4. All creation will be restored to its Edenic glory when Christ returns (Rom 8:19-23).

5. Satan will be bound and confined to the abyss for a thousand years when Christ returns (Rev 20:1-3).


The two events -- Christ's coming for His saints and his coming with His saints may be distinguished thus (for brevity, the first event will be indicated by a, and the second event by b):

(a) "Our gathering together unto him"; (b) "The coming of the Lord Jesus Christ" (2Th 2:1).

(a) He comes as the "Morning Star" (Rev 2:28; Rev 22:16; 2Pe 1:19); (b) as "The Sun of Righteousness" (Mal 4:2).

(a) The "Day of Christ" (1Co 1:8; 2Co 1:14; Phi 1:6, Phi 1:10; Phi 2:16); (b) "The Day of the Lord" (2Pe 3:10).

(a) A signless event: (b) its approach to be observed (1Th 5:4; Heb 10:25).

(a) A timeless event -- at any moment; (b) fulfillment of prophecy to precede it (2Th 2:2-3; note, "Day of Christ" should be "Day of the Lord" in verse 2).

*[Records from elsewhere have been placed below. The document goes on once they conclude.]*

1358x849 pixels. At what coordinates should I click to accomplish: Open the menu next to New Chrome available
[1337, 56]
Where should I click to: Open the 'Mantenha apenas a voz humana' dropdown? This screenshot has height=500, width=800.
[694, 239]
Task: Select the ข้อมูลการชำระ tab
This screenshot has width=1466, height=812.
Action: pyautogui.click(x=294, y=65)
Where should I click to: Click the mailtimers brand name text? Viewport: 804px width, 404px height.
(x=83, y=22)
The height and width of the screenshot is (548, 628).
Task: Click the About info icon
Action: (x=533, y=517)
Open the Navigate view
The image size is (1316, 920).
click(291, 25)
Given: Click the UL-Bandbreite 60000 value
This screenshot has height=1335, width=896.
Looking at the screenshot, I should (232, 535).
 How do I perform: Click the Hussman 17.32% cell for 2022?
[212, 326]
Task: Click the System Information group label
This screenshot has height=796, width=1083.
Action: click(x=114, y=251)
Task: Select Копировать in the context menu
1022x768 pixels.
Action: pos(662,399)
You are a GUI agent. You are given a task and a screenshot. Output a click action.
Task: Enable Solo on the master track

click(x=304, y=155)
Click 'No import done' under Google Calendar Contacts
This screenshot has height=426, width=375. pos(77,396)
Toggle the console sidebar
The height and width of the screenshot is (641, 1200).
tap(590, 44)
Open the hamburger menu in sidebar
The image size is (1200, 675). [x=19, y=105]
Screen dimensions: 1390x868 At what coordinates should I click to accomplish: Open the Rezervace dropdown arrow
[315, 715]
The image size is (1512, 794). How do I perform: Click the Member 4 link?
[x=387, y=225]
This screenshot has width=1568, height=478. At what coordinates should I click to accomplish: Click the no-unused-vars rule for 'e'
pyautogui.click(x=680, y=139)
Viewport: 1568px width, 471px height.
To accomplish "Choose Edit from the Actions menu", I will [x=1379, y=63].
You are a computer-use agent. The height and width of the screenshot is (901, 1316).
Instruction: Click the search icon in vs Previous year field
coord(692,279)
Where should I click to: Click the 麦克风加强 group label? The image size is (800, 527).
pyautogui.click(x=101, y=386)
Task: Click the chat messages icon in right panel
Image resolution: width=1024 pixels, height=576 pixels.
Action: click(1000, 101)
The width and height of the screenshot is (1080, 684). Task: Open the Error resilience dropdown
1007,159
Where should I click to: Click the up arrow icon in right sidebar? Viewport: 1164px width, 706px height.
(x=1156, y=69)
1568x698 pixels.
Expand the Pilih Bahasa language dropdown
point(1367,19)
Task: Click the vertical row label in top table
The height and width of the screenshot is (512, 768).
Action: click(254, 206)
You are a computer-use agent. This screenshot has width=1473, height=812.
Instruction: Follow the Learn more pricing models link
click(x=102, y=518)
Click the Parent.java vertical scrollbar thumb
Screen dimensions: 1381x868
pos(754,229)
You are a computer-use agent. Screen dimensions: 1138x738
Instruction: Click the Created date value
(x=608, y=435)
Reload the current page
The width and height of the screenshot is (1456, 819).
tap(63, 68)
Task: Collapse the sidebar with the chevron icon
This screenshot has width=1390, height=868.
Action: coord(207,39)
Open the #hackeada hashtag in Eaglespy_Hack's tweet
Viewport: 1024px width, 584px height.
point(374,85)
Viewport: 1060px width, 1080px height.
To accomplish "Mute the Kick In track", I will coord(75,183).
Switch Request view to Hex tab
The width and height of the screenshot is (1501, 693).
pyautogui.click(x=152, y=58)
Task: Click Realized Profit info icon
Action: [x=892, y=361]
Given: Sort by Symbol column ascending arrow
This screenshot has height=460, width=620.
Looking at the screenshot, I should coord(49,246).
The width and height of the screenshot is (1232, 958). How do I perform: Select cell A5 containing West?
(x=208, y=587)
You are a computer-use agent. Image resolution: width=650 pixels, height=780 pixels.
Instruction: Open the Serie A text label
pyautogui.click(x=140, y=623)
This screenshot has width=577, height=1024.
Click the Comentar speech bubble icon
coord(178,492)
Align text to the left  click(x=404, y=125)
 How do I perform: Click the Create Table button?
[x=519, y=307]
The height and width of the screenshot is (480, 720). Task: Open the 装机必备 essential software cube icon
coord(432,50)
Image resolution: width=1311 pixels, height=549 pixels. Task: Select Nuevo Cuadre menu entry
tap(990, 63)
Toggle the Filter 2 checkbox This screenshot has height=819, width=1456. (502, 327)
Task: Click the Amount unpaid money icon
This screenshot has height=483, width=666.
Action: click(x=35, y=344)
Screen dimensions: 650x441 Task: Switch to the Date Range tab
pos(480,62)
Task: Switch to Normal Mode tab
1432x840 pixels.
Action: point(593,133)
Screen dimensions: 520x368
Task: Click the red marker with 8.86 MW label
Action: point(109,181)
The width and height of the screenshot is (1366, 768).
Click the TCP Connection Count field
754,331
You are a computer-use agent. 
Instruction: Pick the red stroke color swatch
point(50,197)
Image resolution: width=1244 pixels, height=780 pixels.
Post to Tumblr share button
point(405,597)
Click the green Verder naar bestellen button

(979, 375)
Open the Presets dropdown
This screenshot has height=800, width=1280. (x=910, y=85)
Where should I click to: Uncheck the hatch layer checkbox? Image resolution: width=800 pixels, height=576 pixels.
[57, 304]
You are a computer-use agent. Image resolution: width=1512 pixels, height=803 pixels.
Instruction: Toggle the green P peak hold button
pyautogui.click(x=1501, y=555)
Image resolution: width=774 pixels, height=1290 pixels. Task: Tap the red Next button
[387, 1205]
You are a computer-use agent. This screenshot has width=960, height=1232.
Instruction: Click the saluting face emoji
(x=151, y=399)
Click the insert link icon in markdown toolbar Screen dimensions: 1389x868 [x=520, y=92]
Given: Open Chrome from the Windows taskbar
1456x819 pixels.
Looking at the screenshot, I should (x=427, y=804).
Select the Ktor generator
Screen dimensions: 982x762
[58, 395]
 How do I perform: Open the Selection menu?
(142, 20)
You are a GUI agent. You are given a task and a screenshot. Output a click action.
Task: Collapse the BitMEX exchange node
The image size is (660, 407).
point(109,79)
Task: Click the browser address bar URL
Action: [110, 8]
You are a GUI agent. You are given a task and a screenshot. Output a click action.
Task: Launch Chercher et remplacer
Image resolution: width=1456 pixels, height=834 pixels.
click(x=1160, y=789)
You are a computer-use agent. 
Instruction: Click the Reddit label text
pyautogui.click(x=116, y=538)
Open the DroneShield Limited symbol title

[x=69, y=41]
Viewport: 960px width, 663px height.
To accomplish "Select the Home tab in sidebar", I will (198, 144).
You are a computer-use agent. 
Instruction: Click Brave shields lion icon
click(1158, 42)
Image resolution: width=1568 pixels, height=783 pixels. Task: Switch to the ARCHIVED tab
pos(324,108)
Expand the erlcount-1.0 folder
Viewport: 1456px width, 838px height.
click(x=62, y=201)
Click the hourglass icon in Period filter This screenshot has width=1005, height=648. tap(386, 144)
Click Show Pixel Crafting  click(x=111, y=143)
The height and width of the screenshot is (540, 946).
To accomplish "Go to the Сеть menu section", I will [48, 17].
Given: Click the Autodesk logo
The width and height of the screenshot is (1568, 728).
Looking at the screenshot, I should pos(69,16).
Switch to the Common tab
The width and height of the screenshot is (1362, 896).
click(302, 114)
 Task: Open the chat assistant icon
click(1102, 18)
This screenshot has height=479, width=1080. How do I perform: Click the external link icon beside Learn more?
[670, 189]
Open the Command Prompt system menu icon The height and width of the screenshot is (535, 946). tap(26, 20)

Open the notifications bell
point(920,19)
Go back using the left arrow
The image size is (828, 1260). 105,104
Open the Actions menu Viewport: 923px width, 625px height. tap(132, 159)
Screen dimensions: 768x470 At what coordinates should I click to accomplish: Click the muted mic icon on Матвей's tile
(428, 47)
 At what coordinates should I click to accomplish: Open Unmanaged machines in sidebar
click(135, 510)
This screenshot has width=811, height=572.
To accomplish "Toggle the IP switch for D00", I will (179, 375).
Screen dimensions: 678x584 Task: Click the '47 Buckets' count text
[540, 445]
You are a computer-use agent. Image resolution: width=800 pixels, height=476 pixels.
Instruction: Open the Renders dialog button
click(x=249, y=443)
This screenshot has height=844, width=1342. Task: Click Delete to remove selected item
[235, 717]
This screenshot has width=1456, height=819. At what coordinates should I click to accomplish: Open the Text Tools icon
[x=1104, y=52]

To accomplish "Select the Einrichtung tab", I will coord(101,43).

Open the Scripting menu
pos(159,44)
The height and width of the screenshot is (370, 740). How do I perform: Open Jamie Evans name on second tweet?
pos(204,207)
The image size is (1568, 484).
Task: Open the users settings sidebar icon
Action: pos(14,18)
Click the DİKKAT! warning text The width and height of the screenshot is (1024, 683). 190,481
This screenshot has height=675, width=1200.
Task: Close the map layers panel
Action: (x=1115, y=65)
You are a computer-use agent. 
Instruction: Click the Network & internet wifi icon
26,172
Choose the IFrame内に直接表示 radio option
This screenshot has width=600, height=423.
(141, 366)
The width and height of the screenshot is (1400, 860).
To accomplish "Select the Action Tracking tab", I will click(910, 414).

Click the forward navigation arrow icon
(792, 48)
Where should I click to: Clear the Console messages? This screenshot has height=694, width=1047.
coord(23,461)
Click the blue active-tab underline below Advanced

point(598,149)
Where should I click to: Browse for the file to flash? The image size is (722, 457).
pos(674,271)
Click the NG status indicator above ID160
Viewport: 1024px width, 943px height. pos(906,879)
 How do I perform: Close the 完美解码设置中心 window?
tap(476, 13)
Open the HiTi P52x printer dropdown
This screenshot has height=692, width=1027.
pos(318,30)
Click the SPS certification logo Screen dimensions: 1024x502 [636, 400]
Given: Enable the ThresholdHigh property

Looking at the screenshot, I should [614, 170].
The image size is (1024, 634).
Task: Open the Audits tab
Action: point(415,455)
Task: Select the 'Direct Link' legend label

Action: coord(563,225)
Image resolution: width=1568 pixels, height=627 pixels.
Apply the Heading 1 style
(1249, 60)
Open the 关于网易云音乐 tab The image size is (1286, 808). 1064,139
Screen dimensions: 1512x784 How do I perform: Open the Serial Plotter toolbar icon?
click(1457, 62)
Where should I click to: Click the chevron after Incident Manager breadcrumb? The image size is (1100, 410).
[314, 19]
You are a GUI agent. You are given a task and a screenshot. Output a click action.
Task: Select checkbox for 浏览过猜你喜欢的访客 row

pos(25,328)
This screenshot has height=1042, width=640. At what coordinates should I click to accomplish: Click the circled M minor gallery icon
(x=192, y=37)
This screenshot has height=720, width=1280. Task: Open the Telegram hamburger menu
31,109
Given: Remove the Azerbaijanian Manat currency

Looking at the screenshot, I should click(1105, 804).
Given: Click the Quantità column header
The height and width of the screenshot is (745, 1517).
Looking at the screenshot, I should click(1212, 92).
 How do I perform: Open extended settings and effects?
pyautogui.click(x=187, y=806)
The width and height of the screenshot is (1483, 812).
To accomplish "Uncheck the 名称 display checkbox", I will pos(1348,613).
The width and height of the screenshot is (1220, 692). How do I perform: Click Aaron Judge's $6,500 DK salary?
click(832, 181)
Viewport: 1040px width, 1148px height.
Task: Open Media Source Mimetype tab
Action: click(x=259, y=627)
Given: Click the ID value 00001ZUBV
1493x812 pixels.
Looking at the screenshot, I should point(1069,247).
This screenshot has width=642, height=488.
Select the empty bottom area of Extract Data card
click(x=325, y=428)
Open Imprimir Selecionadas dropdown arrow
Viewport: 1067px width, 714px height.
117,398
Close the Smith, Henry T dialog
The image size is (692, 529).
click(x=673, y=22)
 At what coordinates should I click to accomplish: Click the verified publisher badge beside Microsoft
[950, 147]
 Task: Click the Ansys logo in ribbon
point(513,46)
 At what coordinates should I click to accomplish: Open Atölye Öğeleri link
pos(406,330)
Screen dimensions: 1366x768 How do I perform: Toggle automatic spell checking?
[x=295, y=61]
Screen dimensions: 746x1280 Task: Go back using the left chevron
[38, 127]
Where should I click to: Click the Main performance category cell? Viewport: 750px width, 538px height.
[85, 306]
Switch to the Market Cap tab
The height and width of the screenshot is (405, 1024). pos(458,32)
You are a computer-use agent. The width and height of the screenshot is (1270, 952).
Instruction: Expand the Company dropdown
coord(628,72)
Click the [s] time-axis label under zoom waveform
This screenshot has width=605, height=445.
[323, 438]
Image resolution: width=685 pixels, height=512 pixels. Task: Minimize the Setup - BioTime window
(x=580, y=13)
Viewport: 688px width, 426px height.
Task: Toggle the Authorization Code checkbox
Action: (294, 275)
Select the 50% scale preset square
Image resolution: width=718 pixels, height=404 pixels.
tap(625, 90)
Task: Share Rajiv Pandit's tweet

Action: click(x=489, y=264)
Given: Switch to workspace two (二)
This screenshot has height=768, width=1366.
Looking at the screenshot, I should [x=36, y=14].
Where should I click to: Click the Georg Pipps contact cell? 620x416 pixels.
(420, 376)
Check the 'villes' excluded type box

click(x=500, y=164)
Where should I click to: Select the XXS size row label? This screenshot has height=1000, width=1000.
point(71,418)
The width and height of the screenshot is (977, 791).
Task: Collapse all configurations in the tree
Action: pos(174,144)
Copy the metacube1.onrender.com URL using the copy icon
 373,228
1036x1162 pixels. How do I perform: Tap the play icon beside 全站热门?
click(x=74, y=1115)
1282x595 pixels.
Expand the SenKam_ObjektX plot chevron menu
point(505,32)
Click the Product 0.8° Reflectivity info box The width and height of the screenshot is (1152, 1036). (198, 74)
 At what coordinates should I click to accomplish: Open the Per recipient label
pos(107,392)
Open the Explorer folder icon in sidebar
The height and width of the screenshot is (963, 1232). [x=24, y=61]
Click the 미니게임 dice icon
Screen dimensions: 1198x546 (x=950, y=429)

(a) No reference to evil; (b) evil ended, Satan judged, the Man of Sin destroyed.

(a) Israel unchanged; (b) all her covenants fulfilled.

(a) The Church removed from the earth; (b) returning with Christ.

(a) The Gentile nations unchanged; (b) judged.

(a) Creation unchanged; (b) delivered from the bondage of corruption.

(a) A "mystery" not before revealed; (b) seen throughout the Old and New Testaments.

(a) Hope centered in Christ -- "the Lord is at hand" (Phi 4:5); (b) "the kingdom is at hand" (Mat 24:14).

(a) Christ appears as Bridegroom, Lord, and Head to the Church; (b) He appears as King, Messiah, and Immanuel to Israel.

(a) His coming unseen by the world; (b) coming in power and great glory.

(a) Christians are judged as to rewards; (b) nations judged as to the kingdom.

Important Scripture: (a) Joh 14:1-3; 1Co 15:51-52; 1Th 4:13-18; Phi 3:20-21; 2Co 5:10. (b) Deu 30:1-10; Psalm 72. Note all the prophets; Mat 25:1-44; Act 1:11; Act 15:13-18; 2Th 2:1-12; 2Pe 2:1 to 3:18; Rev 19:11 to 20:6.


1. Describe the manner in which, according to prophecy, Christ will return to this earth.

2. What length of time has He already been here in His glorified human body?

3. What is the first prophecy uttered by man?

4. What is the last prophecy from the lips of Christ and the last word of the Bible?

5. What theme of prophecy occupies more of the text of the Scriptures than any other?

6. a. With what nation are the great covenants of the Scriptures made?

     b. What do these covenants secure?

     c. When are these covenants to be fulfilled?

7. What is the greatest burden of Old Testament prophecy?

8. a. What position does the Church occupy in the second coming of Christ?

     b. What service is she appointed to render after His return?

9. a. What judgment awaits the nations at the coming of Christ?

     b. What is the contrast between this judgment and that of the Great White Throne?

10. What Scripture announces the deliverance of creation at the second coming of Christ?

11. What changes are in store for Satan at the second coming of Christ?

12. Indicate fourteen contrasts between the coming of Christ for, and the coming of Christ with, His saints.

13. Do you recognize anything in common between these two events?

14. Is the coming of Christ for His saints mentioned in the Old Testament?